Credit card debt is at an all-time high
Heading into the peak holiday shopping season, credit card balances were already 8.1% higher than a year ago, according to the Federal Reserve Bank of New York’s report on household debt.
Further, 28% of credit card users had not paid off the gifts they bought last year, according to another holiday spending report by NerdWallet, which polled more than 1,700 adults in September.
In some cases, Americans’ willingness to spend is a sign of confidence, Schulz noted. “Some surely took on debt because they didn’t have any other choice, while others did so because they wanted to splurge a bit and weren’t concerned about paying a little extra interest in order to get what they or their loved one really wanted.”

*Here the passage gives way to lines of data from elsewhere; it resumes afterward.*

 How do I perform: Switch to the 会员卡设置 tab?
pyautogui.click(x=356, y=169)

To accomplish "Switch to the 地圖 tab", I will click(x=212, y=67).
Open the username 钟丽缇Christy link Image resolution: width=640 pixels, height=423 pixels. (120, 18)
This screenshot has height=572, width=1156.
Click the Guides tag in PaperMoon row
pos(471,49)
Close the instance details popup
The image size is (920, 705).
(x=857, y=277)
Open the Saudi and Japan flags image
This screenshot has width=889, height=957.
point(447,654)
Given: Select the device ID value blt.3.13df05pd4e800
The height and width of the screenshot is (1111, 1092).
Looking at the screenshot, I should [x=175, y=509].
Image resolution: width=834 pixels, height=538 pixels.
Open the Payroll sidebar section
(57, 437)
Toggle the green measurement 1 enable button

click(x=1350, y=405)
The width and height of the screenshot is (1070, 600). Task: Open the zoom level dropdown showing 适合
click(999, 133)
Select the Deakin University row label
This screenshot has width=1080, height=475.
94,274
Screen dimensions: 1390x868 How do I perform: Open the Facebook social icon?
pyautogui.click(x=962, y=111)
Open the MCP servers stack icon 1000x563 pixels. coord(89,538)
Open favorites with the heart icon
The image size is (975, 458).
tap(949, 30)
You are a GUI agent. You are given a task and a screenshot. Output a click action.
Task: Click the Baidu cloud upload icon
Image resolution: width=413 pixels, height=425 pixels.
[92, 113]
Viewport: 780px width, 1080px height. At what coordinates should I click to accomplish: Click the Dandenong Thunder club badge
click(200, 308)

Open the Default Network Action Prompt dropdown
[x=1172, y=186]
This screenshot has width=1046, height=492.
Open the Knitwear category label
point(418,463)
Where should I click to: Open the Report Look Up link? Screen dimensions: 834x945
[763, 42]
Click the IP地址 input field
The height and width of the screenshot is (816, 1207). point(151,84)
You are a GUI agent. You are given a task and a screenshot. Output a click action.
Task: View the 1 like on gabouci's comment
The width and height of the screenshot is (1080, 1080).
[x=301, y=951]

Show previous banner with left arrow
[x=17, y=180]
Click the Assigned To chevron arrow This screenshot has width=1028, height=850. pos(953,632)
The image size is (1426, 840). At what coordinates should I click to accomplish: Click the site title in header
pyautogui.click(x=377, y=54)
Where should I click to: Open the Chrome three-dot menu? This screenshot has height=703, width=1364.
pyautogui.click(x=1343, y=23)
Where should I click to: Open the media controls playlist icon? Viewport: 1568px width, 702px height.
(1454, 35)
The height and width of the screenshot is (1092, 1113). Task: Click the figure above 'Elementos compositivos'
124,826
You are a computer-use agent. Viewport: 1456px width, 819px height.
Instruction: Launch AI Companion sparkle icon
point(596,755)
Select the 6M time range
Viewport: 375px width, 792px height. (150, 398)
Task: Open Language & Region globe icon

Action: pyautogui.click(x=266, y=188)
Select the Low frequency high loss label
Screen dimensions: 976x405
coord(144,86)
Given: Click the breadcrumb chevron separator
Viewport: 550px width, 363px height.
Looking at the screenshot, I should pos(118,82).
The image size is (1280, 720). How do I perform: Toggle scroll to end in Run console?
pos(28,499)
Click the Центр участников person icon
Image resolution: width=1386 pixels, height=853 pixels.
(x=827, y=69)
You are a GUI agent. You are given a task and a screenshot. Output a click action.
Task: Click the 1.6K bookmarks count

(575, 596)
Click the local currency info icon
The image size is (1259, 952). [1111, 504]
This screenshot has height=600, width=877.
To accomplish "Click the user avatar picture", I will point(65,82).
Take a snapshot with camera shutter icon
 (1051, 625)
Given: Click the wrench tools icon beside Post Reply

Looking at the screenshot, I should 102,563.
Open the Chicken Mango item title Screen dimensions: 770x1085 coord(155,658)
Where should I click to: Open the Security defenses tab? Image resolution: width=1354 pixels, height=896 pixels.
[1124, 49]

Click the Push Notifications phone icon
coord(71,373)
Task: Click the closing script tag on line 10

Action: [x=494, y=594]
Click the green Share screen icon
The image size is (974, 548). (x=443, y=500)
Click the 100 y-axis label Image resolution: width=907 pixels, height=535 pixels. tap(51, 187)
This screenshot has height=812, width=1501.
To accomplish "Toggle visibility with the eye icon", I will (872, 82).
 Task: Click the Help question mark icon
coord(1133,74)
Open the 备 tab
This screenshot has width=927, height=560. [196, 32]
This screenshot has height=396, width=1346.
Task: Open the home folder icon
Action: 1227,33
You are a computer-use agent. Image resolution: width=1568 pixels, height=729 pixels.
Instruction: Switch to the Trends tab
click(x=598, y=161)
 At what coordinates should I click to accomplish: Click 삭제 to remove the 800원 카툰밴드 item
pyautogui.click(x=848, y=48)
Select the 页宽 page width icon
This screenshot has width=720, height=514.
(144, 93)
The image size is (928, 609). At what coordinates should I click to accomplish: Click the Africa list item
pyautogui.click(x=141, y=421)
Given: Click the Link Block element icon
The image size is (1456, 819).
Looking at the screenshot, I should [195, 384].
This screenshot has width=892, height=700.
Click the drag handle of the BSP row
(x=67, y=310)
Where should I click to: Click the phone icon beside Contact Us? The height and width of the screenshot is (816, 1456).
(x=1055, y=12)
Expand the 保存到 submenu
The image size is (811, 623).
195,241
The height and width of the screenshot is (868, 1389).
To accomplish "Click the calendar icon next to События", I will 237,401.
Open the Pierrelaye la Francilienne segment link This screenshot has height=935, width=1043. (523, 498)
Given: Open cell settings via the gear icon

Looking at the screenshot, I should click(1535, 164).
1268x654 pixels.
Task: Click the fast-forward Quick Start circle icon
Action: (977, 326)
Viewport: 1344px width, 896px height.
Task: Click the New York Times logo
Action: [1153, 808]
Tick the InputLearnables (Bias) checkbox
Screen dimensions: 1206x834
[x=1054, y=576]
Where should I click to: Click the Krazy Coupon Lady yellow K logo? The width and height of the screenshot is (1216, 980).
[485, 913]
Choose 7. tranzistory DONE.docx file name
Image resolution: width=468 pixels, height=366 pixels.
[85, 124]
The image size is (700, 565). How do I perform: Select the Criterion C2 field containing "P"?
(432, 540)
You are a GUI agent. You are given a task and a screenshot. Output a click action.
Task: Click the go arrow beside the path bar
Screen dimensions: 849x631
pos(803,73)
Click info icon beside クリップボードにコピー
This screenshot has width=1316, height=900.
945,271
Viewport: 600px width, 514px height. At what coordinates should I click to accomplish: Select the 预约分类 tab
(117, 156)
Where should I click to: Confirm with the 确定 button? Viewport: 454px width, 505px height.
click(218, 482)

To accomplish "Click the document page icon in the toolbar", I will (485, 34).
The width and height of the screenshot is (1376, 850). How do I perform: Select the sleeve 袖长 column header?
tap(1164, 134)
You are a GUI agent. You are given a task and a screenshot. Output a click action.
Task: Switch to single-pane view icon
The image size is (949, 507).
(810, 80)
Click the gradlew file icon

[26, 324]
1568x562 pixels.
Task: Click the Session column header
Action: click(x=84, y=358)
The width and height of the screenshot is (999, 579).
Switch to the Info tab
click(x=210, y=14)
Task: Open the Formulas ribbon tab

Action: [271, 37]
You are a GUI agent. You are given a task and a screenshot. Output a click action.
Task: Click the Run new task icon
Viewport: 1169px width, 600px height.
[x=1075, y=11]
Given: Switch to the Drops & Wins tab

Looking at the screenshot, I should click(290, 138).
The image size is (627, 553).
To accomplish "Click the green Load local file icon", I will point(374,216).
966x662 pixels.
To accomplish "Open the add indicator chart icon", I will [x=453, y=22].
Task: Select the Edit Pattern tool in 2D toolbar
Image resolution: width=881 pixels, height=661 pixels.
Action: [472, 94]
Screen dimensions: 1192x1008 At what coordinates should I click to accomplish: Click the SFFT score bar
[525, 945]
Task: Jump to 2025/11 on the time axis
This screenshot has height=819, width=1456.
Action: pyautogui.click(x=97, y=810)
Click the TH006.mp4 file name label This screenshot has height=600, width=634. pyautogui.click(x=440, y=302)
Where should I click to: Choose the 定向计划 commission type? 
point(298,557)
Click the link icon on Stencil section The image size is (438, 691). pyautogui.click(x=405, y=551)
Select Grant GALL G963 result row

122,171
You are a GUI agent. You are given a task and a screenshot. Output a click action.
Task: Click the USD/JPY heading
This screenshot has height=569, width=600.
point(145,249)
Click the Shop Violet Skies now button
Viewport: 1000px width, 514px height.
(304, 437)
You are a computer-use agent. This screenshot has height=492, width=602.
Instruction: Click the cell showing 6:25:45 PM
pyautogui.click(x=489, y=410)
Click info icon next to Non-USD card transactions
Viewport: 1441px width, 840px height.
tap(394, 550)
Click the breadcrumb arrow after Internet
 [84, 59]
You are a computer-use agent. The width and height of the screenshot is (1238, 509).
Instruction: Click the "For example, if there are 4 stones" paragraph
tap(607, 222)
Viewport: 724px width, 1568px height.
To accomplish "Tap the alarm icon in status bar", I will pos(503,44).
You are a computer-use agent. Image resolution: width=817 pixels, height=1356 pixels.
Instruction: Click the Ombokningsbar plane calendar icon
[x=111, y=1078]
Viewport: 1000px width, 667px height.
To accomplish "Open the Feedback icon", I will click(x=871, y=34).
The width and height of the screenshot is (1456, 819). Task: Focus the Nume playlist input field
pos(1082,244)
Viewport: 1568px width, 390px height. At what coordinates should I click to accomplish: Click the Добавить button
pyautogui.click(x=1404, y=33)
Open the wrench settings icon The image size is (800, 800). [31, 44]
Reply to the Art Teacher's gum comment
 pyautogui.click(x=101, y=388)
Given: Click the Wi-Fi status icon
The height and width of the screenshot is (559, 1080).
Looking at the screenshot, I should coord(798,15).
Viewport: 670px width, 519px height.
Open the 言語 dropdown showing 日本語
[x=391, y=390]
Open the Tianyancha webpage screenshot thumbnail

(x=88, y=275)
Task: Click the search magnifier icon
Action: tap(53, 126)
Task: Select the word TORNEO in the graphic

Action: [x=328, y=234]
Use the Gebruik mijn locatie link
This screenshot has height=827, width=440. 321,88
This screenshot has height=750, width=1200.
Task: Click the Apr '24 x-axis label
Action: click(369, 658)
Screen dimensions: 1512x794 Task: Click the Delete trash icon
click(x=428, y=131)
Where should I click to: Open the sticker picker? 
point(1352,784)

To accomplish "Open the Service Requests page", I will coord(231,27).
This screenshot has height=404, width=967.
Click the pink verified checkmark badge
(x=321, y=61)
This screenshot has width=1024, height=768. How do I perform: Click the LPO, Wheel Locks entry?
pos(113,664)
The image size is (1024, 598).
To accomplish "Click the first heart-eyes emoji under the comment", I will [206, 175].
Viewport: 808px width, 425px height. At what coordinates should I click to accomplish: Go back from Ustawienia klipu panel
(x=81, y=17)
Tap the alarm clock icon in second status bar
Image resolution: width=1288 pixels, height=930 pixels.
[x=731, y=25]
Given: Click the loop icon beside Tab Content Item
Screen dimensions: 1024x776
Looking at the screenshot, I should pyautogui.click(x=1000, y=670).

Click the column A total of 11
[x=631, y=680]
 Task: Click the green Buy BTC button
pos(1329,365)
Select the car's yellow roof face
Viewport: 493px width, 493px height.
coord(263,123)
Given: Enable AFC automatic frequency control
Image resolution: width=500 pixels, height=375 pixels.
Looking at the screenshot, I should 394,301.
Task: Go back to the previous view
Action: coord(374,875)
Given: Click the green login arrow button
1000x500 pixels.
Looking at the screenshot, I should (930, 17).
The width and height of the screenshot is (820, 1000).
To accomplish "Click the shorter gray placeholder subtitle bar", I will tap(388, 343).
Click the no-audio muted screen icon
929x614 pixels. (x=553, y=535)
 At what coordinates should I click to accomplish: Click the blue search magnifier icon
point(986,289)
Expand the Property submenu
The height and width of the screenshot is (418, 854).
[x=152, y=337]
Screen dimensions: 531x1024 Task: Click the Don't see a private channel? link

However, credit cards continue to be one of the most expensive ways to borrow money. The average credit card rate is currently more than 20% — near an all-time high. Some retail card APRs are even higher.
The problem with credit cards
Of those with debt, 21% expect it’ll take five months or longer to pay it off, LendingTree also found. At that rate, sky-high interest charges will exact a heavy toll, according to Schulz.
“That means less money to put towards other big goals for the new year, such as growing an emergency fund or saving for college,” he said. “In more extreme cases, it may mean you’re less able to pay essential bills or keep food on the table. In either case, it’s a big deal.”